Time Travel
Students performing in the 2025 Berklee at Umbria Jazz Clinics Gospel Ensemble.
Image by David Morresi
Music needs time to unfold: It emerges out of silence, develops its themes in real time, and—every musician hopes—leaves its listener changed. It's a temporal art, as opposed to spatial arts like painting or architecture that exist all at once in two or three dimensions. In music, the space might provide important context and inspiration (Jarrett’s Köln Concert couldn’t be the same as Lausanne) but no piece of music happens to us in an instant.
The same is true of initiatives that develop musical talent. They need space to take root—say, classrooms and stages in Boston, Puerto Rico, or Italy—but most of all, they need time to unfold, for lessons and relationships to deepen, and for their life-changing influence to be fully reckoned.
For Berklee’s two longest-running global partnerships, Berklee in Puerto Rico and Berklee Clinics at Umbria Jazz, 2025 marked major milestones: a 30th anniversary for the former, and a 40th for the latter. Alumni and faculty traveled to Puerto Rico and Perugia, Italy, to join current students in celebrating the friendships, careers, and music that have unfolded since the first notes were struck in those hot summer classrooms. And even as we looked back—to Puerto Rico in the ’90s, to Perugia in the ’80s—a new cohort of students and faculty was playing us into the future. Like witnessing music many years in the making, we heard echoes of long-established themes, and we listened for what would come next.
Berklee Alumni and guest artists performing at the Berklee in Puerto Rico 30th Anniversary Concert.
Dariel Peniazeck (Electric Guitar); Kalani Trinidad '12 (Tenor Sax); Marcos López '11 (Timbales); Hommy Ramos (Trombone); David Antonio Rosado Ortiz '24 (Congas); Julio Alvarado (Trumpet - behind Marcos)
Image by Joe Colón
Berklee in Puerto Rico
On a warm June afternoon in Caguas, Puerto Rico, 17-year-old violist Sergio Ortiz stood outside an open-air classroom, running scales he’d just learned from a Berklee faculty member. For Ortiz, returning to Berklee in Puerto Rico for a second straight year felt like stepping further into his future.

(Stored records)
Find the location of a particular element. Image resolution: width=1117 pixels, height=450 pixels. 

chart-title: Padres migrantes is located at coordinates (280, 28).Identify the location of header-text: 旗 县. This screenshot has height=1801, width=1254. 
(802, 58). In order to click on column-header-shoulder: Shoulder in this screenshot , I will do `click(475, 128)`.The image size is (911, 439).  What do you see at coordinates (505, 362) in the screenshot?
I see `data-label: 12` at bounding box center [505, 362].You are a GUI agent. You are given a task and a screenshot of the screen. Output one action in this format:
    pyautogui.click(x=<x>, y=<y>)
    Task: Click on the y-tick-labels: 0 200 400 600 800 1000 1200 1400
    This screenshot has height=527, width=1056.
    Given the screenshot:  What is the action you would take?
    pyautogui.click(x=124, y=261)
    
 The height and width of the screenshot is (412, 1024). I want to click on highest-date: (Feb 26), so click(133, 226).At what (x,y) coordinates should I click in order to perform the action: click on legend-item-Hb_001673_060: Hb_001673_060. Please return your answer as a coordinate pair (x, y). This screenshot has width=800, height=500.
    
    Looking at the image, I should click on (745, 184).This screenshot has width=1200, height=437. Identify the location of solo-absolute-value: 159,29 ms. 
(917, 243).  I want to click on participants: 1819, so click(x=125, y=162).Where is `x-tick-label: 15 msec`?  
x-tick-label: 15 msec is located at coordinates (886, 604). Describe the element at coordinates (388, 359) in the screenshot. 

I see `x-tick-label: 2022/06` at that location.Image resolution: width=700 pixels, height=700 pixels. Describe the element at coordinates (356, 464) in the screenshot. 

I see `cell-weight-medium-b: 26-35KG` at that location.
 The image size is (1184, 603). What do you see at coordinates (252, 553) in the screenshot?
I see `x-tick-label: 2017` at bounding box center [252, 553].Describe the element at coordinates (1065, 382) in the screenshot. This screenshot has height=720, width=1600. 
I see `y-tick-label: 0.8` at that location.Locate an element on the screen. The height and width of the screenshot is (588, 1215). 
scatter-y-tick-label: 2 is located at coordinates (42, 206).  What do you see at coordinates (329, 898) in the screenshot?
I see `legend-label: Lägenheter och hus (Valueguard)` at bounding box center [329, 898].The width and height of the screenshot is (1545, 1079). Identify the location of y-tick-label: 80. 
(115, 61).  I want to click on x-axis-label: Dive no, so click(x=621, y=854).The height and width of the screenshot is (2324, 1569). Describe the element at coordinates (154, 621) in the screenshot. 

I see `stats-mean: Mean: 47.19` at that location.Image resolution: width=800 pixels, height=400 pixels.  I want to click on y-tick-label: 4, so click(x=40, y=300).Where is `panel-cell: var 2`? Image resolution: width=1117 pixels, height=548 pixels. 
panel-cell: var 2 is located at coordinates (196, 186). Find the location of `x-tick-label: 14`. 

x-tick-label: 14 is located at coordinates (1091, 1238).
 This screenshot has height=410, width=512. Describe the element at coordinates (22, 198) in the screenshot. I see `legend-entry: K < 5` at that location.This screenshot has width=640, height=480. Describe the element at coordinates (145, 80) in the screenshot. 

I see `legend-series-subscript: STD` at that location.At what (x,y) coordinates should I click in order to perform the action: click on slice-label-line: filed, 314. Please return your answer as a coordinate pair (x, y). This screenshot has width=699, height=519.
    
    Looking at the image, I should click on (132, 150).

Task statement:
Continue the text on Berklee's Puerto Rico and Umbria Jazz partnerships from its last sentence. The records stand apart from the text about Berklee's global partnerships.

Reply:
“I wanted to expose myself to other things,” Ortiz said, “and I was like, ‘Let’s try something new.’” A fan of jazz, he soaked up lessons in improvisation and theory—material that, he said, blew his mind. Even a class geared toward woodwind players offered unexpected insights; Ortiz adapted breathing techniques from instructor Jonathan Suazo and incorporated them into his own practice.
For three decades, Berklee in Puerto Rico has provided exactly that kind of inspiration and discovery. Founded in 1995 by music educator and former Berklee trustee Luis Álvarez BM ’83, in partnership with the late Larry Monroe ’69, the program has introduced more than 4,000 young musicians to Berklee’s signature approach: rigorous musical training paired with live performance and mentoring from top-tier artists and faculty.
The idea was sparked by Álvarez’s own Berklee experience in the early ’80s, where faculty blurred the lines between classroom and stage. A bassist and composer, Álvarez envisioned a summer program aligned with the Heineken Jazz Festival—now the Puerto Rico Jazz Festival—so students could learn from Berklee faculty by day and see them perform by night.
Fabiola Méndez BM ’18 performing at Berklee in Puerto Rico 30th Anniversary Concert.
Image by Joe Colón
Monroe, who spent four decades at Berklee as a faculty member, department leader, dean, and vice president, helped turn that vision into a reality. Alongside Gary Burton ’62 ’89H, Monroe helped launch Berklee on the Road, the broader initiative that gave rise to Berklee in Puerto Rico.
The 2025 program ran from June 2 to 8 at Escuela Libre de Música Antonio Paoli in Caguas. Each day, students buzzed between sessions on music theory, improvisation, ensemble performance, and more. Outside, they gathered in the courtyard to rehearse and connect; inside, classrooms pulsed with rhythm and discovery.
For many Berklee faculty, the program is just as meaningful for them as it is for the students.
Eguie Castrillo, percussionist and Berklee professor, has returned every summer since 2004. “The students are amazing,” he said. “It’s a way for me to give back.”
Rebecca Cline, professor of piano, first attended the program as a student in 1996 and now returns each year to teach. “I really like finding people who are looking for the same thing I was looking for,” she said. “I have a real soft spot in my heart for the island. It’s part selfish and part wanting to give back. This place really gave me my start.”
The program also serves as a pipeline to Berklee itself. Students can audition for admission and scholarships during the weeklong intensive, and many go on to attend the college. One of them is Rubén Amador BM ’01, who took part in the inaugural year and now leads the Conservatorio de Artes del Caribe (CAC), Berklee’s Global Partner school on the island.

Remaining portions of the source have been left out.